The mass law is based on specific measured values of the transmission loss of the material in question (hereinafter referred to as the subject).

In this case, sound pressure is measured as energy per square meter (1 m²). When calculating transmission sound using the mass law, it is converted per square meter.

In other words, the mass law does not apply to objects larger or smaller than 1 square meter.

“The soundproof room in the example, with dimensions 2m (height) × 2m (width) × 2.5m (height), has a surface area of over 24 square meters, so it falls outside the scope of the mass law and therefore, in most cases, the mass law does not apply.”
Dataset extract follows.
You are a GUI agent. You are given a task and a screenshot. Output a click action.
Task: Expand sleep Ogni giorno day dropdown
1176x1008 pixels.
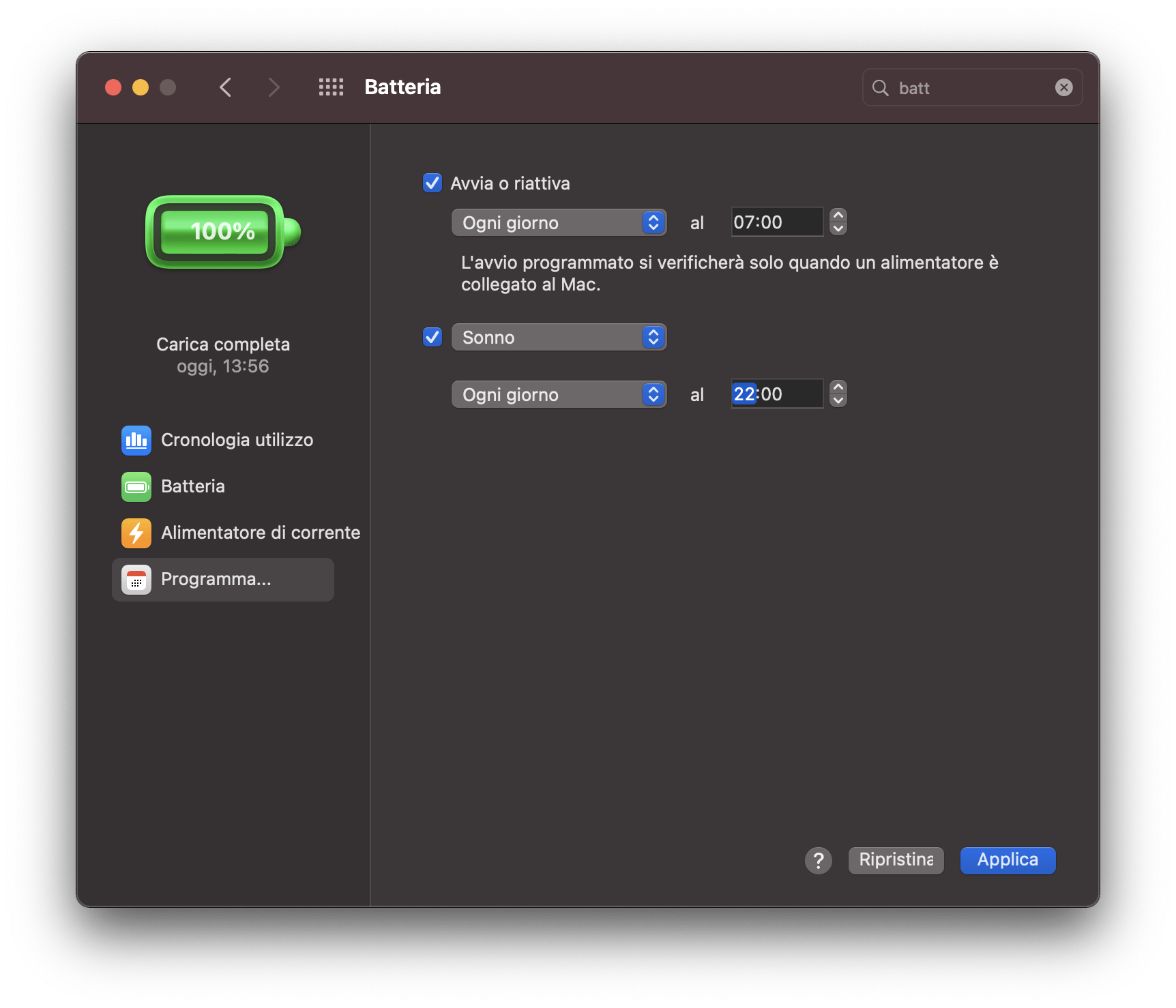559,394
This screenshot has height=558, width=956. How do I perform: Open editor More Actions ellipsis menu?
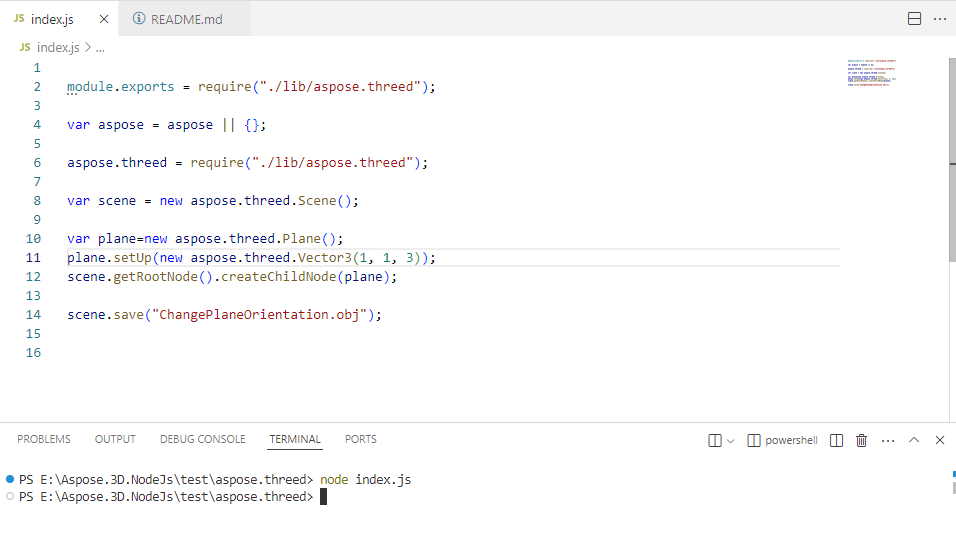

When the object in question exceeds 1 square meter or is smaller than 1 square meter, how does the transmission loss change ?

### WHEN THE SURFACE AREA EXCEEDS 1 SQUARE METER (WITH THE SAME MATERIAL AND STRUCTURE )

The transmission loss tends to decrease in the low to mid-frequency range. Errors can occur in the high-frequency domain.

### WHEN THE SURFACE AREA IS SMALLER THAN 1 SQUARE METER (WITH THE SAME MATERIAL AND STRUCTURE )

The transmission loss tends to increase across the entire frequency range.

Simply put, the trend is that transmission loss decreases as the surface area increases, and transmission loss increases as the surface area decreases. One reason for this is the effect of vibration on the object. As the object becomes larger, it tends to vibrate more easily.

Sound propagates through air or through the vibration of objects. When an object vibrates easily, it can become a secondary source of vibration itself. This can lead to additional losses such as frictional losses. Conversely, increasing the difficulty of vibration ( increasing impedance ) of the object tends to increase transmission loss ( whether transmission loss is the appropriate term in this context is uncertain).

In essence, increasing mass generally correlates with increased resistance to vibration, hence the notion that “ using heavy materials is necessary for soundproofing” is not entirely wrong. However, for smaller objects, the difficulty in vibration also increases, which means the mass law may not accurately predict transmission loss in such cases.

The larger the object becomes, the more important it is to increase its mass. The mass law focuses on individual materials rather than considering the overall context.